Let’s think through how each world would look, and see which one sounds the most similar to the world around us.

The Magick-is-Easy World

Things that are intuitive and effective are also obvious. If you can interact with the world in a certain way — walking to move around, looking to see a tiger, talking to a person — you don’t debate about whether they work. If someone disagrees, saying “You walkers are crazy, walking doesn’t let you move around,” you don’t get fired up and argue with them. No, you just wonder what’s wrong with them and go about your business. Intuitive, effective actions are so obvious that you don’t think about them.

Humans have evolved to intuitively understand and take advantage of useful, simple properties of the physical world. The way light moves through air and interacts with solid objects is useful, and as a result, animals with eyes out-performed animals without eyes, and we have eyes now. If there were simple natural laws saying “If you intend and believe in something, it will happen,” we would have evolved facilities to take advantage of that natural law as intuitively and unconsciously as we use our eyes.

In a world where magick was intuitive and effective, we would all be using it to solve large problems. You wouldn’t run tests to see if it was real any more than you would run a study to determine whether eyes let you see or mouths let you talk. We would all know it already, and move on to exploring the details of magick and developing the magick equivalent of microscopes and telephones.

The Magick-is-Hard World

If magick were complex, and the key to that complexity were known, I would expect rigorous scientific exploration.

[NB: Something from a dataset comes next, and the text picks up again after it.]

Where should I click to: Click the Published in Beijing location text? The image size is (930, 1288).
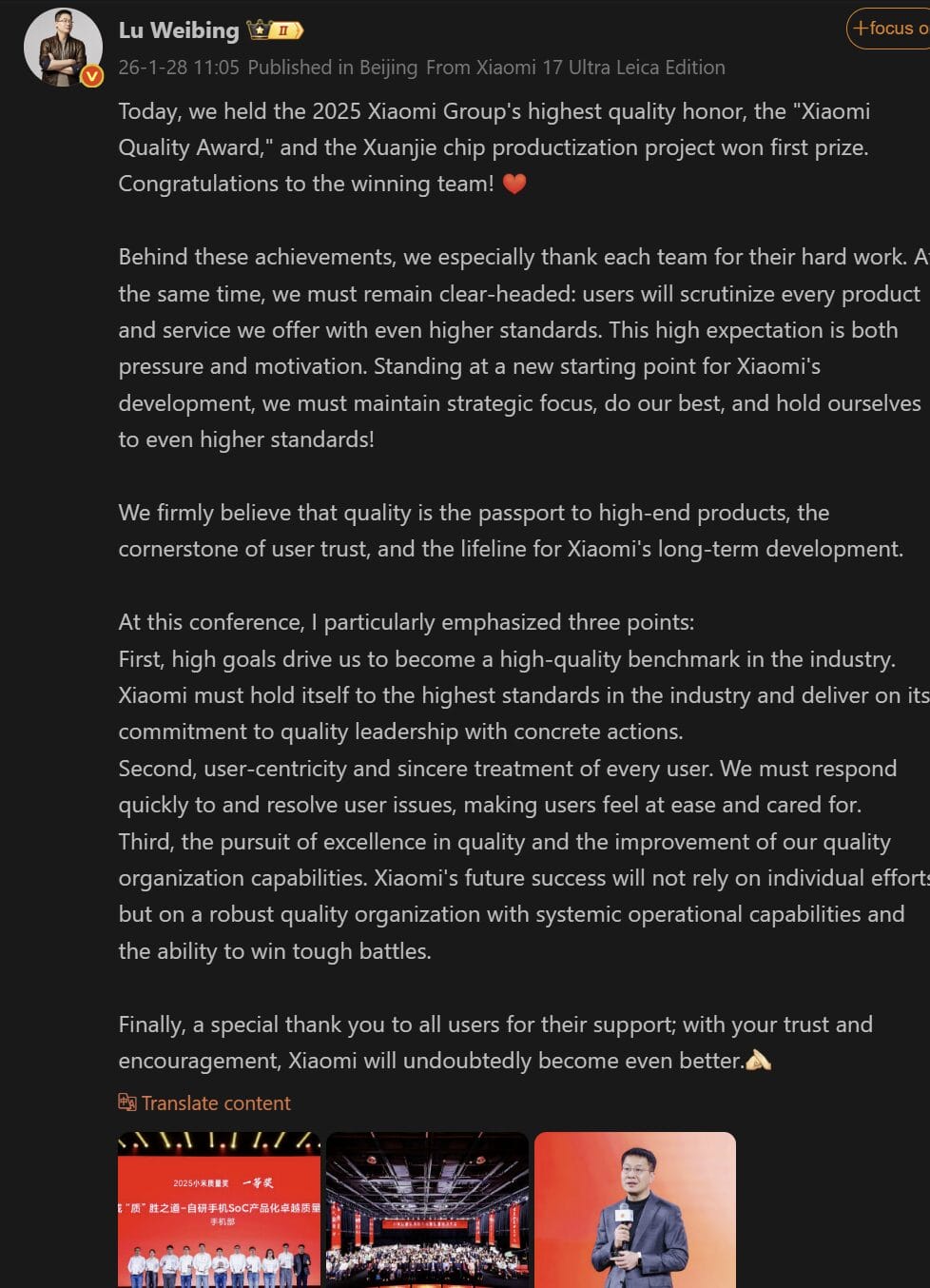(x=332, y=68)
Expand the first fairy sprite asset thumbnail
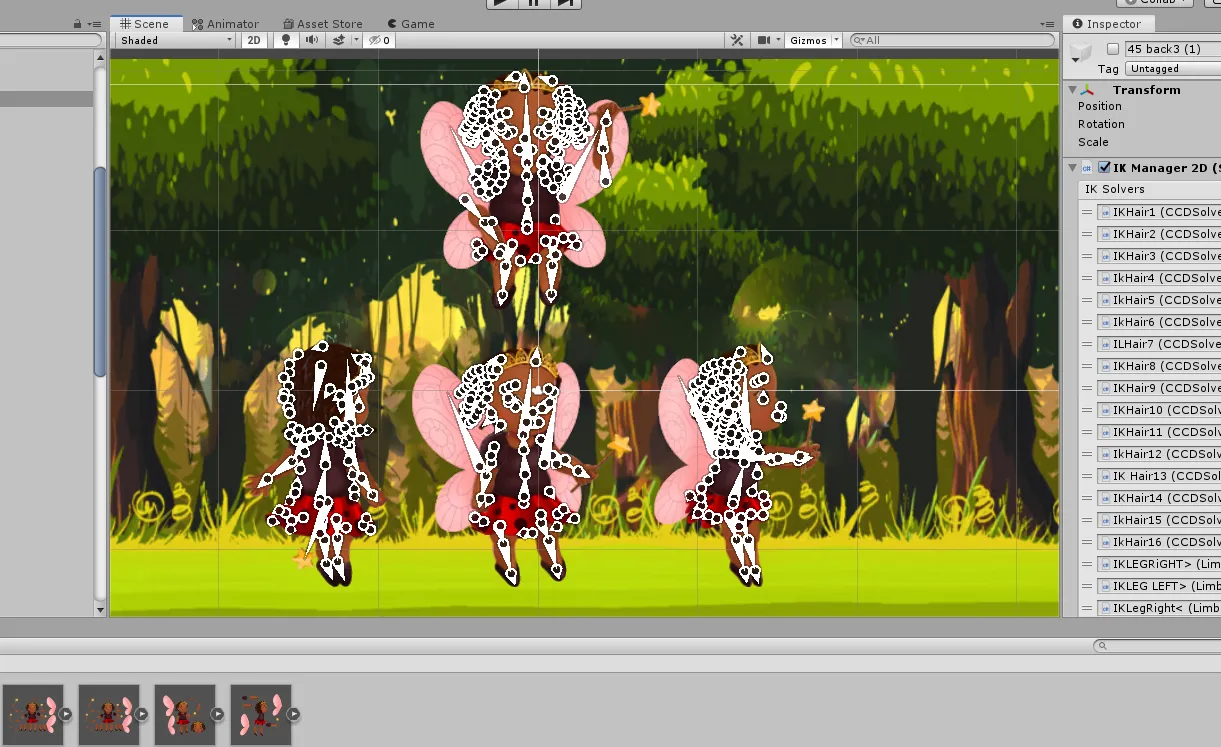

It would look like computer science or aviation: A large field, researchers teasing apart the fundamental laws, engineers developing useful tools, and the rest of the world benefiting.

But if the key were not known, and results were proportionate to how much of that key a particular mage had grasped, then I would expect:

  • A small number of technically-oriented people producing good results slowly and with great difficulty, the same way that other fields struggle at first. (Think ENIAC, made from vacuum tubes, calculating artillery ranges in WWII.)
  • A larger number of people producing minor results based on the parts of that key that were somewhat intuitive.
  • Most people not exploring magick at all, since without the key, its results can’t compete with the more mature fields of science.

That sounds a lot like the world we live in.